Source information START

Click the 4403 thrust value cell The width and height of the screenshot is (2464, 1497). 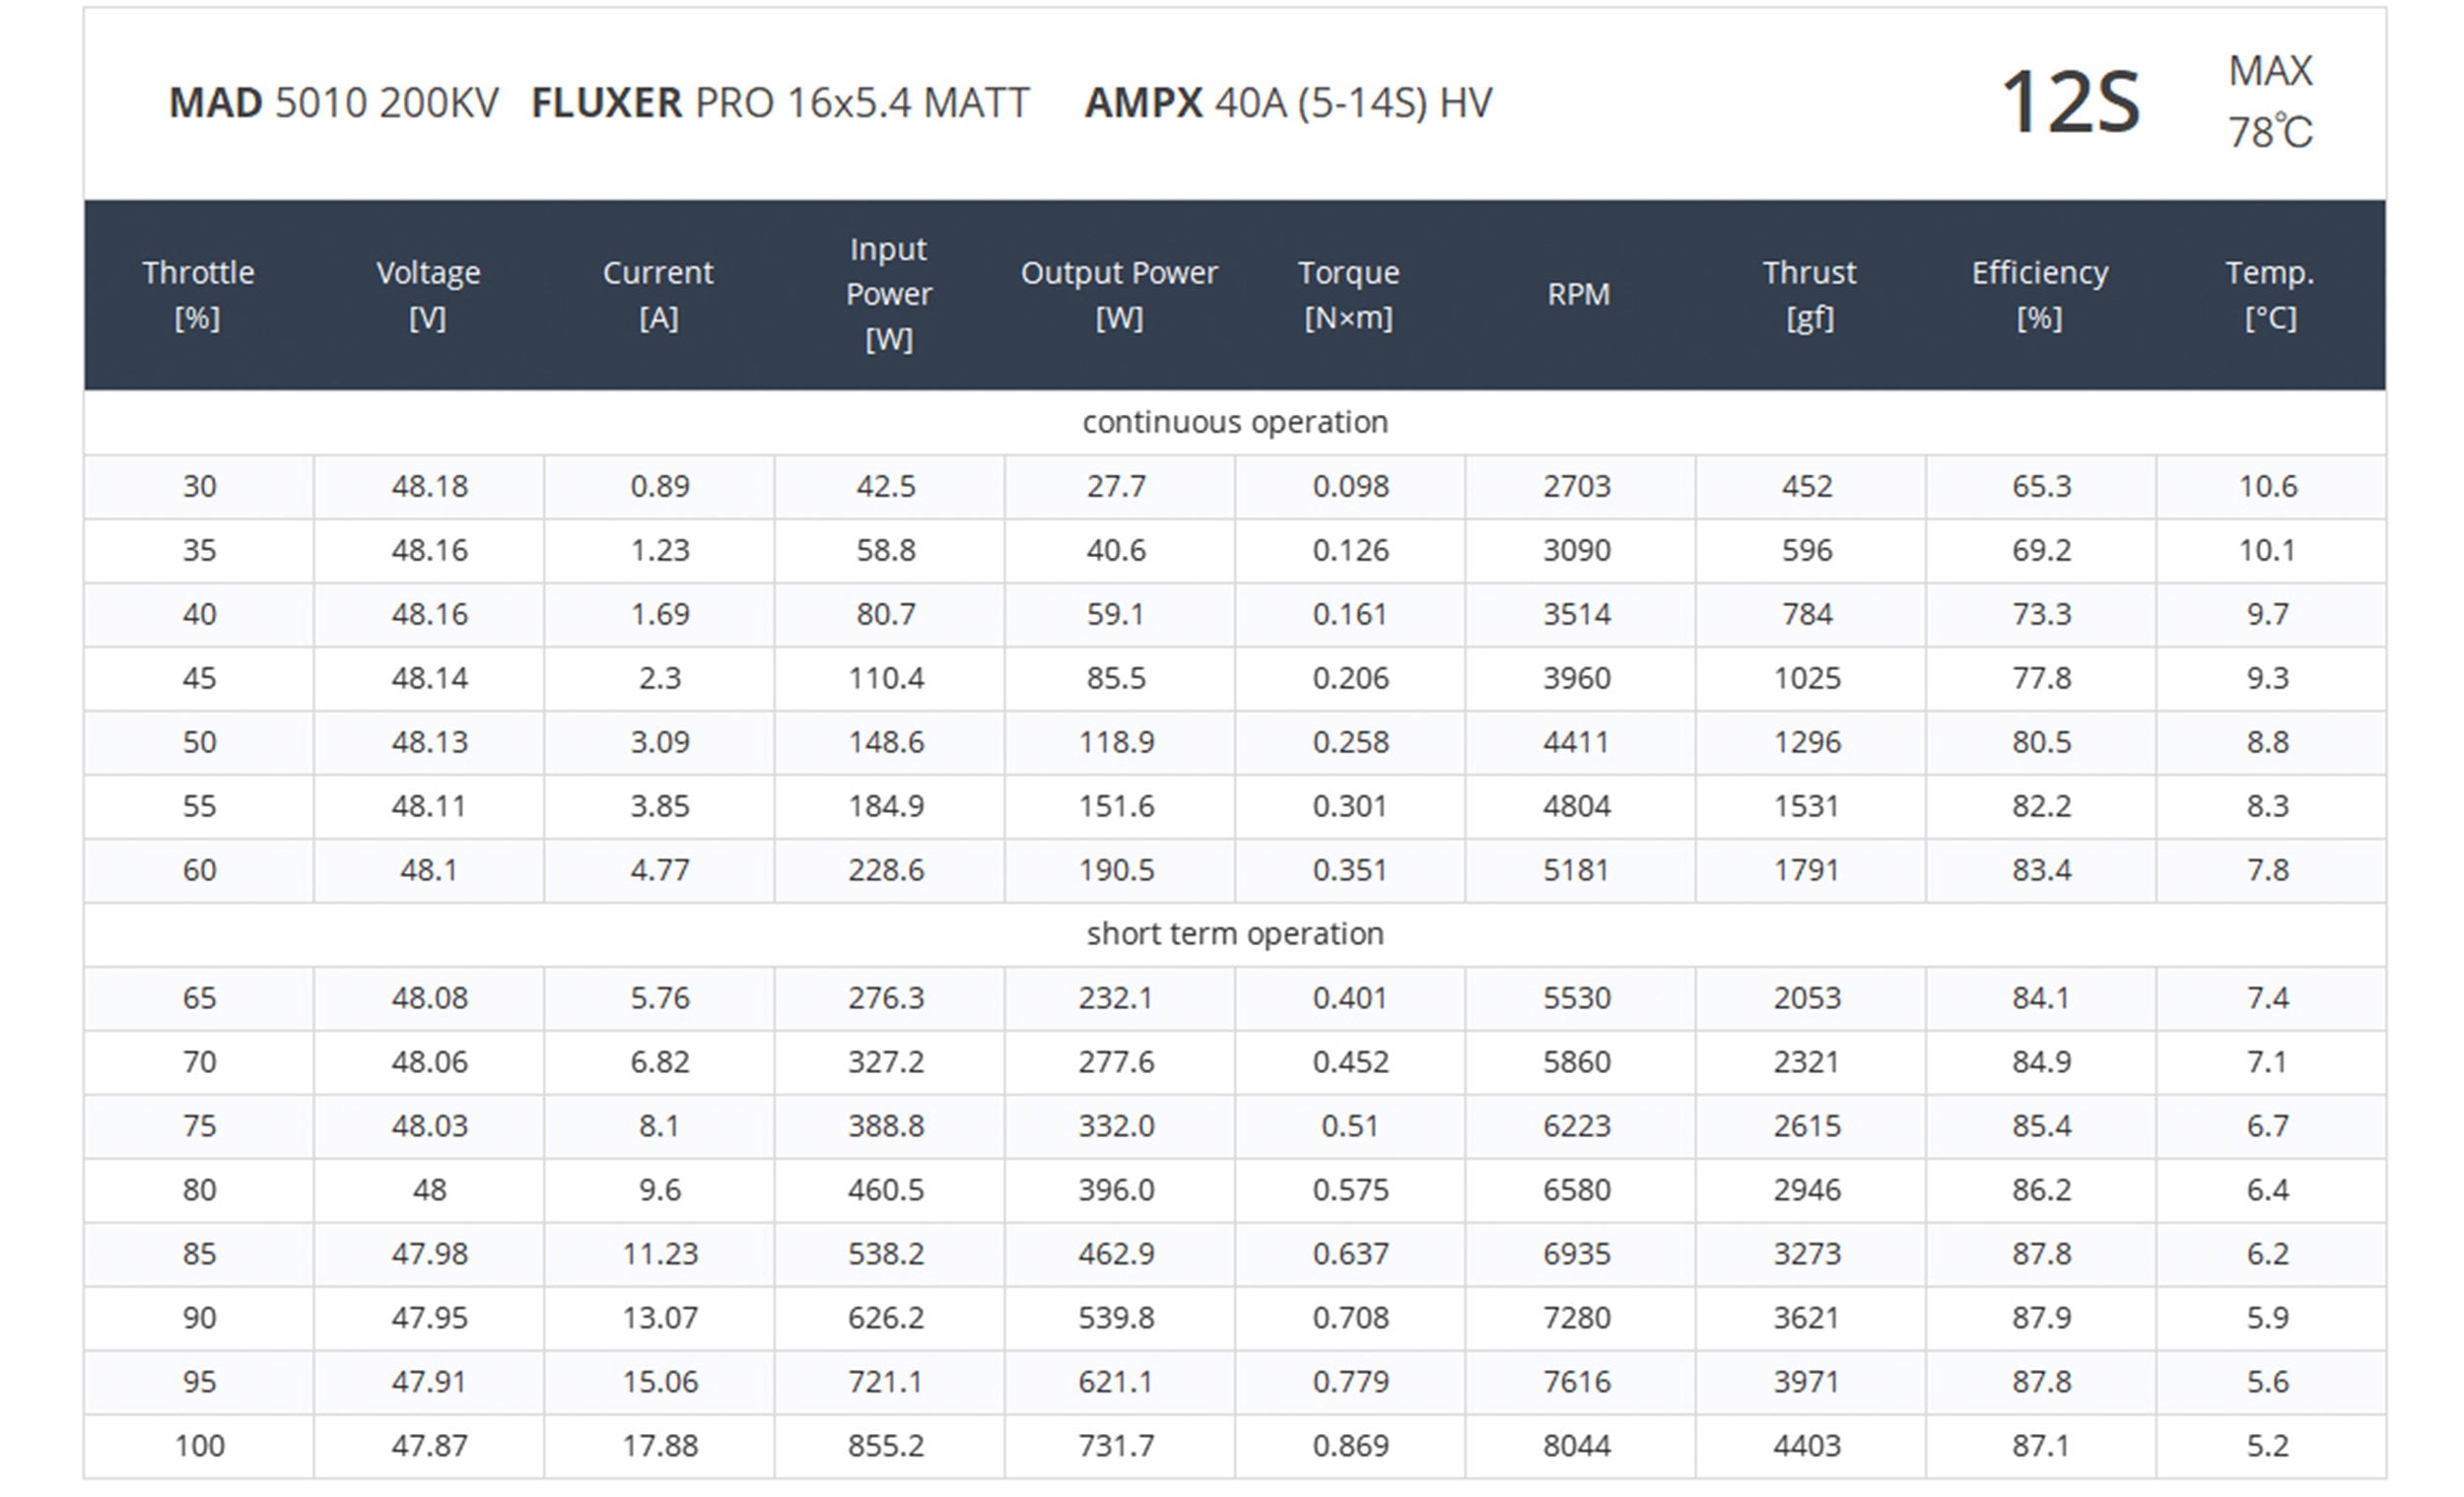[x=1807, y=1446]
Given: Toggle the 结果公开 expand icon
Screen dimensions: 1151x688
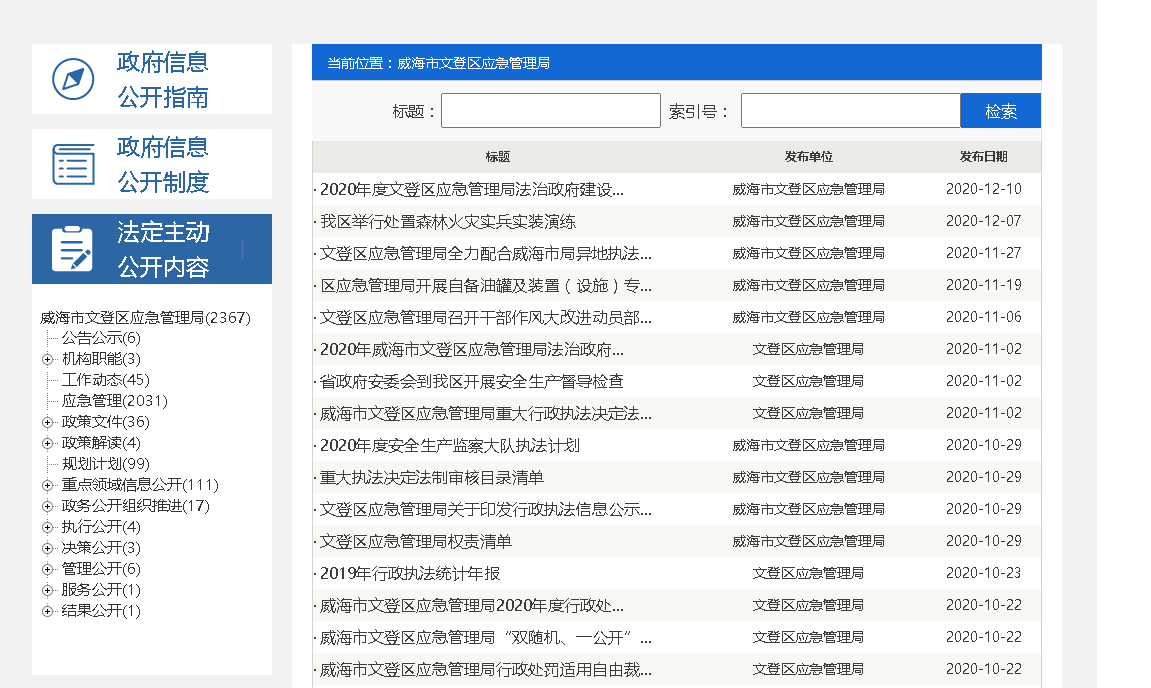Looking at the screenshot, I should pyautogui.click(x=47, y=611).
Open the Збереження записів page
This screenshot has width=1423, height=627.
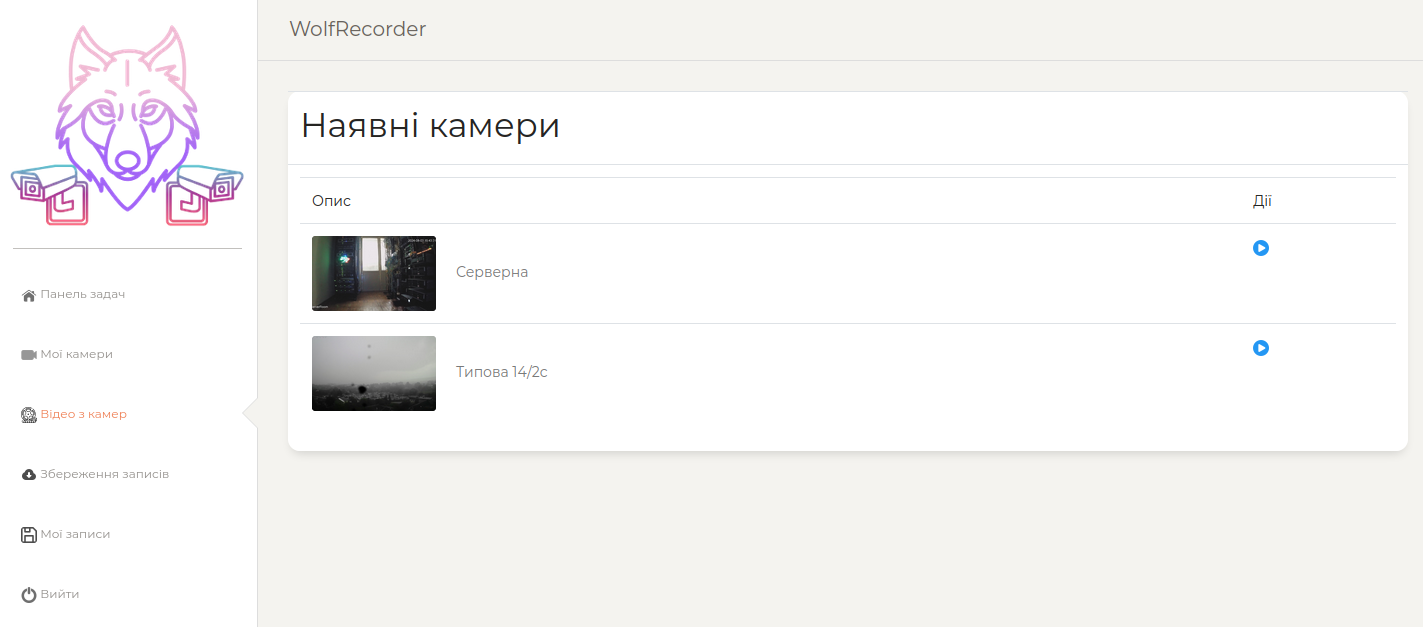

Source information END

Please repeat, exactly and with nothing else, the lines from the one containing "Open the Збереження записів page" to the last line of the entries, both included, excluding any pictures.

Open the Збереження записів page
This screenshot has width=1423, height=627.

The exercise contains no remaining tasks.